**RECORD EXCERPTS**
--------------------
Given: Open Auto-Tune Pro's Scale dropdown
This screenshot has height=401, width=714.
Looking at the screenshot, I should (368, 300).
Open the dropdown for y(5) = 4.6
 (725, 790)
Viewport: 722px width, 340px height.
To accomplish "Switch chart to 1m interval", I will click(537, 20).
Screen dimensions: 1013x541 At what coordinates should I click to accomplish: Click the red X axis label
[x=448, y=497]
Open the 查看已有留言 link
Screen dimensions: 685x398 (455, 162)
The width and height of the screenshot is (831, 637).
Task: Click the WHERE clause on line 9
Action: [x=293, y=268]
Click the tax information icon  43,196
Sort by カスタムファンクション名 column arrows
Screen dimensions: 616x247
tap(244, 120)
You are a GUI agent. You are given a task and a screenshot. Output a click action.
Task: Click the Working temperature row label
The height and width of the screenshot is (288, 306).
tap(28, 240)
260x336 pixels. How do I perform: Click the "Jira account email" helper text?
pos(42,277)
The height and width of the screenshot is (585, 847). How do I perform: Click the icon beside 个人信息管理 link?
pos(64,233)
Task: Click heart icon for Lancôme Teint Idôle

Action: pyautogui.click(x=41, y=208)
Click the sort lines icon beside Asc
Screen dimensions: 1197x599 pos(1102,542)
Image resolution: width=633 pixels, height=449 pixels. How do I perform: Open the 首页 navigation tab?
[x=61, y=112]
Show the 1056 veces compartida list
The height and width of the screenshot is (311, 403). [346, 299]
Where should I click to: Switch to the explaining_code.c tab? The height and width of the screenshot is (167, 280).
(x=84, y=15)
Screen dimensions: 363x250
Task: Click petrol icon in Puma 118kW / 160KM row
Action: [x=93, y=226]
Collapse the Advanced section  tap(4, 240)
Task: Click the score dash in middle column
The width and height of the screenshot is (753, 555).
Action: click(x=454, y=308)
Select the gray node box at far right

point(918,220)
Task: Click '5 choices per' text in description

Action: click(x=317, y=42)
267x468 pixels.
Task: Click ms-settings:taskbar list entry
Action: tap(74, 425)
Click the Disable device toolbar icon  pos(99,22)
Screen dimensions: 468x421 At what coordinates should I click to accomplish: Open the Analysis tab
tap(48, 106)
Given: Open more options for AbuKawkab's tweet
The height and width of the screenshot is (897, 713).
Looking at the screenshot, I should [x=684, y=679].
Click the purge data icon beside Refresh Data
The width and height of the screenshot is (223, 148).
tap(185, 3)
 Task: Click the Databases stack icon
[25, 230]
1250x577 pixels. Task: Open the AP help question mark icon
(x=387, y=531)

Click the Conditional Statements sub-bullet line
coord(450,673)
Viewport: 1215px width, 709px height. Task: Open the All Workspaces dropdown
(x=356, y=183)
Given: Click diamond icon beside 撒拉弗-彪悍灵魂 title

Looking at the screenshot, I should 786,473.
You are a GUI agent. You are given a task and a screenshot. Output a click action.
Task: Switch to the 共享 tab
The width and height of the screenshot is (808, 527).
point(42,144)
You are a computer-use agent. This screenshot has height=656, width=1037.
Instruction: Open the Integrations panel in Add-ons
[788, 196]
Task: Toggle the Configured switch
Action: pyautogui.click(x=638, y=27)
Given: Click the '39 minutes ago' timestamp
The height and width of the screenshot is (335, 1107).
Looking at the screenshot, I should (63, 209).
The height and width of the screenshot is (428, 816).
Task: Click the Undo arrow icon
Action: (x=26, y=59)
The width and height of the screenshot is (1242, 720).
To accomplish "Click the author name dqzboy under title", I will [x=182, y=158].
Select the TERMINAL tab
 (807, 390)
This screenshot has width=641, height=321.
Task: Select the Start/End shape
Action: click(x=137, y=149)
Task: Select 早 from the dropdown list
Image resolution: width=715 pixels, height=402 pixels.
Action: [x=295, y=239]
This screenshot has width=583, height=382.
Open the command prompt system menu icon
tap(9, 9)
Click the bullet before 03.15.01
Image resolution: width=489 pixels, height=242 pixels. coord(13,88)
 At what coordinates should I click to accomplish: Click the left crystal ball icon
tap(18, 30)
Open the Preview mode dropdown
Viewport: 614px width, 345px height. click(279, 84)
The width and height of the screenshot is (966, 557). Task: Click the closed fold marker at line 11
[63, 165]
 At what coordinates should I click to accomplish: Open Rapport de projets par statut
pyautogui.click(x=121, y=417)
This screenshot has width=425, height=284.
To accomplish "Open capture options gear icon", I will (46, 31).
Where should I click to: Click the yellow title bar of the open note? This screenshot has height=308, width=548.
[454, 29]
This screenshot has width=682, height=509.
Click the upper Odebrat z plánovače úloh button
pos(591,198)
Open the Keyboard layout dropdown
--------------------
**PROBLEM DETAILS**
Would you please write the entries out again in full, exactly as given?

**EXERCISE OUTPUT**
Given: Open Auto-Tune Pro's Scale dropdown
This screenshot has height=401, width=714.
Looking at the screenshot, I should (368, 300).
Open the dropdown for y(5) = 4.6
 (725, 790)
Viewport: 722px width, 340px height.
To accomplish "Switch chart to 1m interval", I will click(537, 20).
Screen dimensions: 1013x541 At what coordinates should I click to accomplish: Click the red X axis label
[x=448, y=497]
Open the 查看已有留言 link
Screen dimensions: 685x398 (455, 162)
The width and height of the screenshot is (831, 637).
Task: Click the WHERE clause on line 9
Action: [x=293, y=268]
Click the tax information icon  43,196
Sort by カスタムファンクション名 column arrows
Screen dimensions: 616x247
tap(244, 120)
You are a GUI agent. You are given a task and a screenshot. Output a click action.
Task: Click the Working temperature row label
The height and width of the screenshot is (288, 306).
tap(28, 240)
260x336 pixels. How do I perform: Click the "Jira account email" helper text?
pos(42,277)
The height and width of the screenshot is (585, 847). How do I perform: Click the icon beside 个人信息管理 link?
pos(64,233)
Task: Click heart icon for Lancôme Teint Idôle

Action: pyautogui.click(x=41, y=208)
Click the sort lines icon beside Asc
Screen dimensions: 1197x599 pos(1102,542)
Image resolution: width=633 pixels, height=449 pixels. How do I perform: Open the 首页 navigation tab?
[x=61, y=112]
Show the 1056 veces compartida list
The height and width of the screenshot is (311, 403). [346, 299]
Where should I click to: Switch to the explaining_code.c tab? The height and width of the screenshot is (167, 280).
(x=84, y=15)
Screen dimensions: 363x250
Task: Click petrol icon in Puma 118kW / 160KM row
Action: [x=93, y=226]
Collapse the Advanced section  tap(4, 240)
Task: Click the score dash in middle column
The width and height of the screenshot is (753, 555).
Action: click(x=454, y=308)
Select the gray node box at far right

point(918,220)
Task: Click '5 choices per' text in description

Action: click(x=317, y=42)
267x468 pixels.
Task: Click ms-settings:taskbar list entry
Action: tap(74, 425)
Click the Disable device toolbar icon  pos(99,22)
Screen dimensions: 468x421 At what coordinates should I click to accomplish: Open the Analysis tab
tap(48, 106)
Given: Open more options for AbuKawkab's tweet
The height and width of the screenshot is (897, 713).
Looking at the screenshot, I should [x=684, y=679].
Click the purge data icon beside Refresh Data
The width and height of the screenshot is (223, 148).
tap(185, 3)
 Task: Click the Databases stack icon
[25, 230]
1250x577 pixels. Task: Open the AP help question mark icon
(x=387, y=531)

Click the Conditional Statements sub-bullet line
coord(450,673)
Viewport: 1215px width, 709px height. Task: Open the All Workspaces dropdown
(x=356, y=183)
Given: Click diamond icon beside 撒拉弗-彪悍灵魂 title

Looking at the screenshot, I should 786,473.
You are a GUI agent. You are given a task and a screenshot. Output a click action.
Task: Switch to the 共享 tab
The width and height of the screenshot is (808, 527).
point(42,144)
You are a computer-use agent. This screenshot has height=656, width=1037.
Instruction: Open the Integrations panel in Add-ons
[788, 196]
Task: Toggle the Configured switch
Action: pyautogui.click(x=638, y=27)
Given: Click the '39 minutes ago' timestamp
The height and width of the screenshot is (335, 1107).
Looking at the screenshot, I should (63, 209).
The height and width of the screenshot is (428, 816).
Task: Click the Undo arrow icon
Action: (x=26, y=59)
The width and height of the screenshot is (1242, 720).
To accomplish "Click the author name dqzboy under title", I will [x=182, y=158].
Select the TERMINAL tab
 (807, 390)
This screenshot has width=641, height=321.
Task: Select the Start/End shape
Action: click(x=137, y=149)
Task: Select 早 from the dropdown list
Image resolution: width=715 pixels, height=402 pixels.
Action: [x=295, y=239]
This screenshot has width=583, height=382.
Open the command prompt system menu icon
tap(9, 9)
Click the bullet before 03.15.01
Image resolution: width=489 pixels, height=242 pixels. coord(13,88)
 At what coordinates should I click to accomplish: Click the left crystal ball icon
tap(18, 30)
Open the Preview mode dropdown
Viewport: 614px width, 345px height. click(279, 84)
The width and height of the screenshot is (966, 557). Task: Click the closed fold marker at line 11
[63, 165]
 At what coordinates should I click to accomplish: Open Rapport de projets par statut
pyautogui.click(x=121, y=417)
This screenshot has width=425, height=284.
To accomplish "Open capture options gear icon", I will (46, 31).
Where should I click to: Click the yellow title bar of the open note? This screenshot has height=308, width=548.
[454, 29]
This screenshot has width=682, height=509.
Click the upper Odebrat z plánovače úloh button
pos(591,198)
Open the Keyboard layout dropdown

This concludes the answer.